**TASKS TO CARRY OUT**
**A)** In the R modules text, rewrite the paragraph beginning "The drawback to this is that exports cannot be renamed" more briefly, keeping its main facts.
**B)** Write the next part of the R modules text, starting after its final code block.

++++ QUOTED TEXT ++++

Of course, this is a contrived example. You might be able to simply name your functions descriptively and specifically, and avoid this problem. But as stated above, for large projects this can get out of hand, and your variables might become unreasonably long.
The “R” way to do this is to use the local()
function
while writing a module and local = TRUE
flag while
importing it.
# module.R
local({
clean_data <- source("submodule.R", local = TRUE)$value
process_data <- function(.data){
clean_data(.data) %>%
<other logic>
}
})
# index.R
process_data <- source("index.R", local = TRUE)$value
alternate_cleaner <- source("extra_cleaners.R", local = TRUE)$value
<more code>
local()
evaluates an expression in its own scope. If the
last expression in local()
is the definition of an object,
it’ll put that object in an $value
. source
ing a file
with a local
wrapper will produce an object with that $value
attribute; getting it will get the function we
want.
For some strange reason, source
doesn’t seem to respect local
, and instead runs code in the global environment by
default. local = TRUE
fixes this.
With this syntax, the clean_data
function that process_data
uses will always belong to the submodule.R
environment, and will not be overwritten no matter what is
called in the parent environment.
There are two disadvantages here. This first is that it is a
bit wordy. Do we really have to call local = TRUE
every
time? Or $value
every time? That seems like a hassle. I’m
not sure if there are any alternatives to local = TRUE
,
but $value
has two alternatives. The first is the assign
function, which can target the parent environment:
# module.R
local({
source("submodule.R", local = TRUE)
process_data <- function(.data){
clean_data(.data) %>%
<other logic>
}
assign("process_data", process_data, pos = 2)
})
# index.R
source("module.R", local = TRUE)
# now process_data can freely be used here
process_data(...)
The key argument here is pos = 2
, which specifies the
parent environment of module.R
.
The drawback to this is that exports cannot be renamed;
another file exporting process_data
in this way will
overwrite this one. It’s a bit better than calling source()
with local()
, since we still have some sense of
containers, but we are still left with the possibility of
conflict. I don’t recommend this.
Another alternative is to use an immediately invoked function expression, or IIFE. This was popular in languages like JavaScript a few years ago. It goes like this:
# module.R
(function(){
source("submodule.R", local = TRUE)
process_data <- function(.data){
clean_data(.data) %>%
<other logic>
}
process_data
})()
# index.R
process_data <- source("module.R", local = TRUE)
A function wrapped is created, but immediately invoked by
wrapping the declaration in parentheses and inserting a pair
of parentheses after the declaration. The wrapper
parentheses tell R “evaluate what’s inside and give me the
result”, which will simply give back a function, and the
parentheses at the end tell R to invoke that function. The
anonymous function will then return process_data
, and when
called from another file allows it to be reassigned to
another variable if necessary. This is pretty close to local()
, and avoids the $value
syntax, but I’m not sure
if it’s any easier to read or write. Your preference!
The second drawback of this pattern is that you can only have one export per file. We can force our way into having multiple functions defined in a single file by putting them all in a single list:
# module.R
local({
clean_data <- source("submodule.R", local = TRUE)$value
process_data <- function(.data){
clean_data(.data) %>%
<other logic>
}
clean_data <- function(.data){
<more stuff>
}
list(process_data = process_data, clean_data = clean_data)
})

++++ INFORMATION GIVEN ++++

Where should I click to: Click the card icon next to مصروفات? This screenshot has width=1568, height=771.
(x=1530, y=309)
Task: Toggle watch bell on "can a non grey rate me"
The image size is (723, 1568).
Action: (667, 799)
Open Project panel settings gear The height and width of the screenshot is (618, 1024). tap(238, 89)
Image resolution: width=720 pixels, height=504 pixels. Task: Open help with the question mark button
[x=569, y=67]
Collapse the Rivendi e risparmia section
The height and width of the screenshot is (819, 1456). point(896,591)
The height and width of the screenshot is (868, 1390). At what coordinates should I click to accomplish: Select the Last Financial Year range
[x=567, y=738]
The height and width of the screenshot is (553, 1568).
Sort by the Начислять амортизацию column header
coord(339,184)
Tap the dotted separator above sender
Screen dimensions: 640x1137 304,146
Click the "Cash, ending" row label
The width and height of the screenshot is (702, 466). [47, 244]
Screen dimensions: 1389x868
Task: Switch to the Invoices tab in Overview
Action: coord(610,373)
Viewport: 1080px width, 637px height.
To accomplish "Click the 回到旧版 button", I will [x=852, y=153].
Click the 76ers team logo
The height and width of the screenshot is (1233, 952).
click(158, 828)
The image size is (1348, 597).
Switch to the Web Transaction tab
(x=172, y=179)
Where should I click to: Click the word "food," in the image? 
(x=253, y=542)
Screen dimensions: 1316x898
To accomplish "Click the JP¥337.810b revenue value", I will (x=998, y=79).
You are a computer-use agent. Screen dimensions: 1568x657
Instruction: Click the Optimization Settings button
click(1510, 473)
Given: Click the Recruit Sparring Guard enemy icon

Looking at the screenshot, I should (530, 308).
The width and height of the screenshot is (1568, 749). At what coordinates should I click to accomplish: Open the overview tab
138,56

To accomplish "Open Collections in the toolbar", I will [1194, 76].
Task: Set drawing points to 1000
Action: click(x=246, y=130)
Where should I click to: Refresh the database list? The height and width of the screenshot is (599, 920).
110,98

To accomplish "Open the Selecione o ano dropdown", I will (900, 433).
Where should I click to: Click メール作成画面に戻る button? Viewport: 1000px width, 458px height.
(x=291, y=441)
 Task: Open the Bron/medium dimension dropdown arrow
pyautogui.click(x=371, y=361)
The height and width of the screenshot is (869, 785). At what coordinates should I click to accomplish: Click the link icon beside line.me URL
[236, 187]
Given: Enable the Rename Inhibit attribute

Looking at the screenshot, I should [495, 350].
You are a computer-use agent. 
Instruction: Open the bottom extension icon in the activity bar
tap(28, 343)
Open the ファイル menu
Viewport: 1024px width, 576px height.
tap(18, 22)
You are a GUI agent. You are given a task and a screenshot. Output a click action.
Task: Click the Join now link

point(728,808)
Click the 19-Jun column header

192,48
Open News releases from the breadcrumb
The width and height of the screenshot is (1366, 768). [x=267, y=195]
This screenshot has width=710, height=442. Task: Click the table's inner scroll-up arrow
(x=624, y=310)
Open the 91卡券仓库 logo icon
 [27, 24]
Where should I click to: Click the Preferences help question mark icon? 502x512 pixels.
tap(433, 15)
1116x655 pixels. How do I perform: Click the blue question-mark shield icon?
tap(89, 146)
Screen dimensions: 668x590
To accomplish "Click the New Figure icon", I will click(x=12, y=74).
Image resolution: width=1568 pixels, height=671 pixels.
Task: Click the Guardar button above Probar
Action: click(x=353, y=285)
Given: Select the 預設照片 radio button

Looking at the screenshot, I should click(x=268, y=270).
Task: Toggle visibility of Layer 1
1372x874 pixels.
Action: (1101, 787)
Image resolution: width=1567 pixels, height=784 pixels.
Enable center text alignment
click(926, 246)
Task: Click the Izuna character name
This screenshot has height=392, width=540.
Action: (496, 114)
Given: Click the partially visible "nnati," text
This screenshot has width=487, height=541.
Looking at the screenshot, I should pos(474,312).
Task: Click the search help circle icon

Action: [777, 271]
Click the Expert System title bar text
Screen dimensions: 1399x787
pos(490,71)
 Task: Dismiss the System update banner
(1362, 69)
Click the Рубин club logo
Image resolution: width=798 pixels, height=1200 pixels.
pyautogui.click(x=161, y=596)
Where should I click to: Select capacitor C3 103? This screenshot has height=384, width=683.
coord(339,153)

++++

**FINAL RESULTS**
**A)** Exports made this way can't be renamed, so another file that exports process_data the same way will overwrite this one. The approach is a bit better than calling source() with local(), since some sense of containers remains, but conflicts are still possible, and it is not recommended.

**B)**
# index.R
process_data <- source("module.R")$value$process_data
clean_data <- source("module.R")$value$clean_data
Unfortunately, that’s still a bit wordy and obtuse.
The other slightly annoying part of this is in loading libraries. To be truly scoped, we want to load a library only for a particular module. There isn’t really a nice way to do this. You can technically load a library, execute code, and detach the library if needed:
# module.R
local({
clean_data <- source("submodule.R", local = TRUE)$value
process_data <- function(.data){
already_has_dplyr <- ("package:dplyr" %in% search())
library(dplyr)
result <- clean_data(.data) %>%
<other logic>
if(!already_has_dplyr) detach("package:dplyr")
return(result)
}
})
But this to me is unreasonable and makes code harder to read and write, not easier.
The alternative is to use the ::
notation, and use dplyr::select
and so on. This is what Google recommends in
their R style guide.
For infix functions like %>%
, you can import them with %>% <- purrr::%>%
. There’s likely a way to do this for
methods too, so that functions like plot
and so on work
properly. But these strategies to me are still messy and
make code harder to read and write. I recommend either
loading libraries at the top of files that actually execute
functions and nowhere else, or at the top of every file that
uses a call to a function. You can also use the conflicted
package if you are worried about this scenario.
In any case, here is the point where we reach the ends of R. R doesn’t have a built-in module system, so trying to manage scopes ourselves sometimes doesn’t mesh well with the rest of R syntax.
Step three: organize an index file#🠑
Step one might be all you need to organize your code, and step two might be all you need to keep your code squeaky clean. But once you have your code organized into functions, you usually need to write a few lines of code to actually execute your code. We can finally write the code that I placed at the top of this doc:
library(tidyverse)
scrape_data <- source("scrape_data.R")$value
clean_string_cols <- source("clean_string.R")$value
clean_numeric_cols <- source("clean_numeric.R")$value
run_model <- source("run_model.R")$value
my_model <- scrape_data() %>%
clean_string_cols() %>%
clean_numeric_cols() %>%
run_model()
And that’s it! Thanks for reading :)
Caveats#🠑
The caveats of this method were mentioned above, but in sum:
- it’s a bit messy
- libraries and namespaces are difficult to manage
Alternatives#🠑
The patterns described here are usable, but you might be interested in any of the following approaches for when you decide to write code.
R markdown#🠑
Won’t writing your code in Rmarkdown files, knitting as necessary, and potentially including child documents be better? Yep, this is a totally viable option. It sometimes won’t work in situations like package development, or wouldn’t be the right choice if you’re running a data analysis pipeline in production (there’s no need for a pandoc render step to slow you down), but it can be the right choice in many other situations.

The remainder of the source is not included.